Table 2.

Statistical approaches and methods for the design of platform trials.

Topic	Short description
Clinical trial simulations	•A clinical trial simulation randomly generates artificial patient data using an underlying set of distributional assumptions to mimic the execution of a clinical trial design within the computer. •To fully evaluate trial design characteristics taking the underlying uncertainty on assumptions and the variability of the data into account, numerous simulations need to be run. •For each scenario and design of interest, the conduct of the trial is repeated multiple times so that when analysing all replications, insights on the performance of the design can be gained, e.g., how many times a sub-study within a platform trial with a certain treatment effect size will be successful or how many times a sub-study will be stopped for futility if there was no effect at all. •Planning a platform trial with clinical trial simulations will need more time compared to designing a classical randomised controlled clinical trial.

### Action item
In the table on designing platform trials, how does planning a platform trial with clinical trial simulations compare in time with designing a classical randomized controlled clinical trial?

### Data extracts
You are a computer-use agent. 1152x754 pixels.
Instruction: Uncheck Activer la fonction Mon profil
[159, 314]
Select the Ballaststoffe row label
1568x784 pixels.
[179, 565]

### Written answer
It needs more time than designing a classical randomized controlled clinical trial.